I still don't think this is right.
The "Spallation Neutron Source" produces neutrons from slamming mercury with protons.
Directly from Le Wiki-Pédia:
The spallation process at SNS begins with negatively charged hydrogen ions that are produced by an ion source. Each ion consists of a proton orbited by two electrons. The ions are injected into a linear particle accelerator, or linac, which accelerates them to very high energies (eventually to 90% the speed of light).[citation needed (no seriously, WTF!)] The ions pass through a foil, which strips off each ion's two electrons, converting it to a proton. The protons pass into a ring-shaped structure, a proton accumulator ring, where they spin around at very high speeds and accumulate in “bunches.” Each bunch of protons is released from the ring as a pulse, at a rate of 60 times per second (60 hertz). The high-energy proton pulses strike a target of liquid mercury, where spallation occurs. The spalled neutrons are then slowed down in a moderator and guided through beam lines to areas containing special instruments where they are used in a wide variety of experiments.

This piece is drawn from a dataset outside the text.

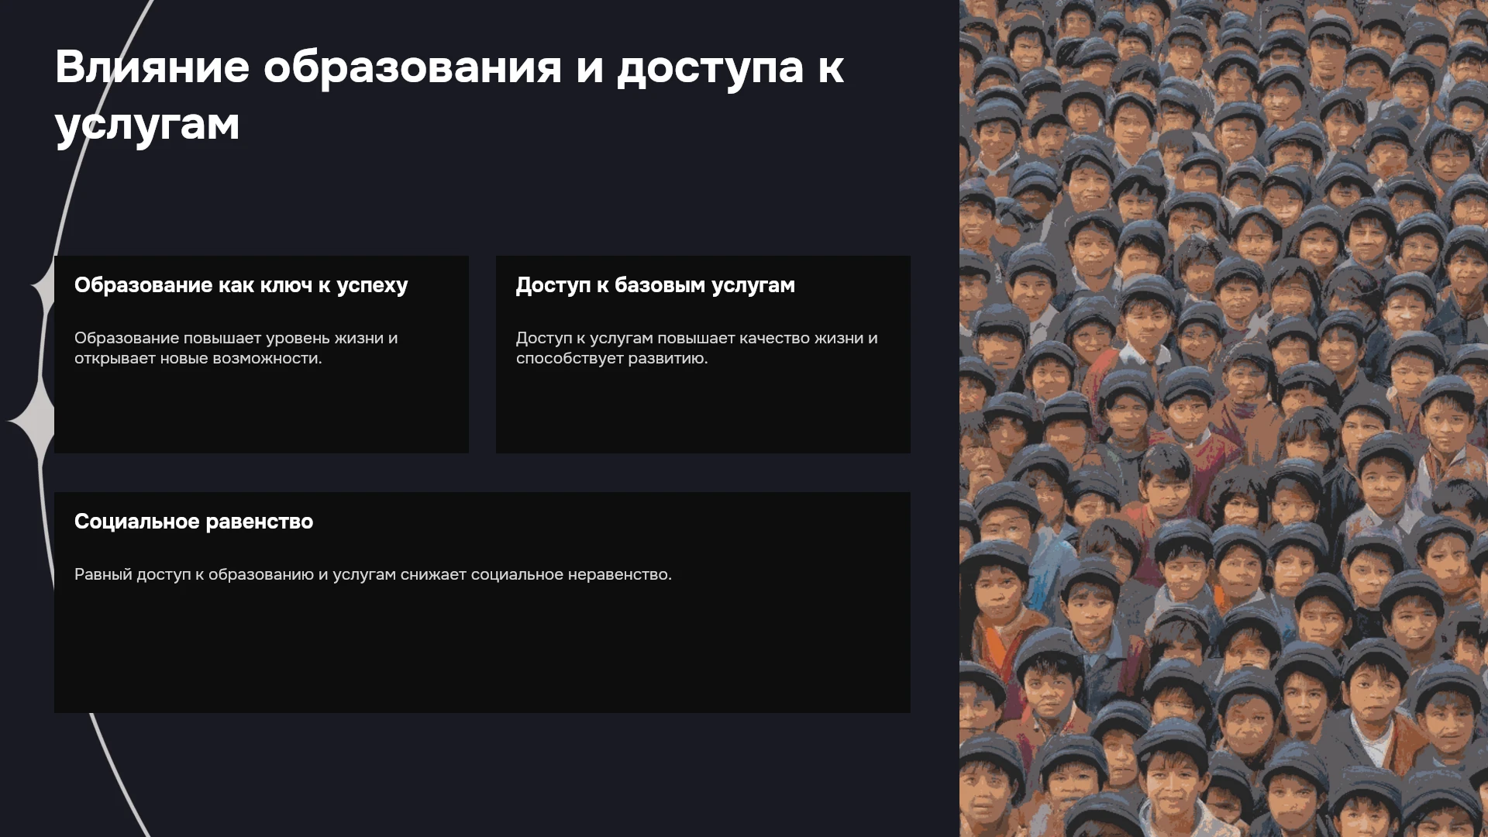Click the four-pointed star decoration on left edge

33,420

So that's the idea. Where do we get those neutrinos from?
In the extra-interesting presentation about "COHERENT Elastic Neutrino-Nucleus Scattering" by Kate Scholberg ("CEνNS is a possibility but those internal Greek letters are annoying.. CEvNS, pronounced “sevens”... spread the meme!")

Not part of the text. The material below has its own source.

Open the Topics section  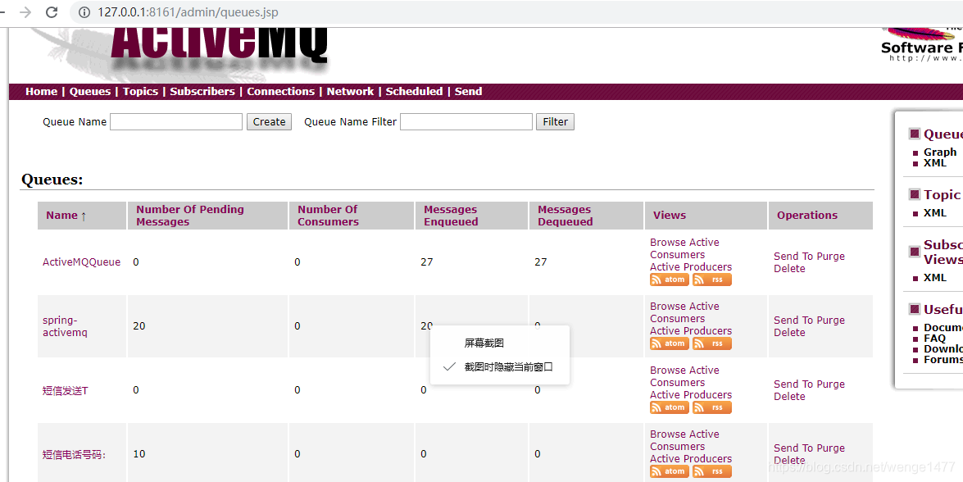click(x=139, y=91)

we find the explanation on 21 ("Stopped-Pion (πDAR) Neutrinos"):
The proton hits the Hg nucleus, eliciting Pions from nature's infinite bag of probablistic stuff: a pion+ and a pion- (these are quark-antiquark pairs), unsure what happens to the Hg nucleus.
The pion- is captured by another Hg nucleaus with high probability.
The pion+ decays into a muon and a muon neutrino.
The muon then decays into a positron, an anti-muon-neutrino and an electron-neutrino. That last one is the one we want.
Photons are not involved anywhere!
The must be some additional trickery regarding focusing of the neutrinos, we want a beam after all.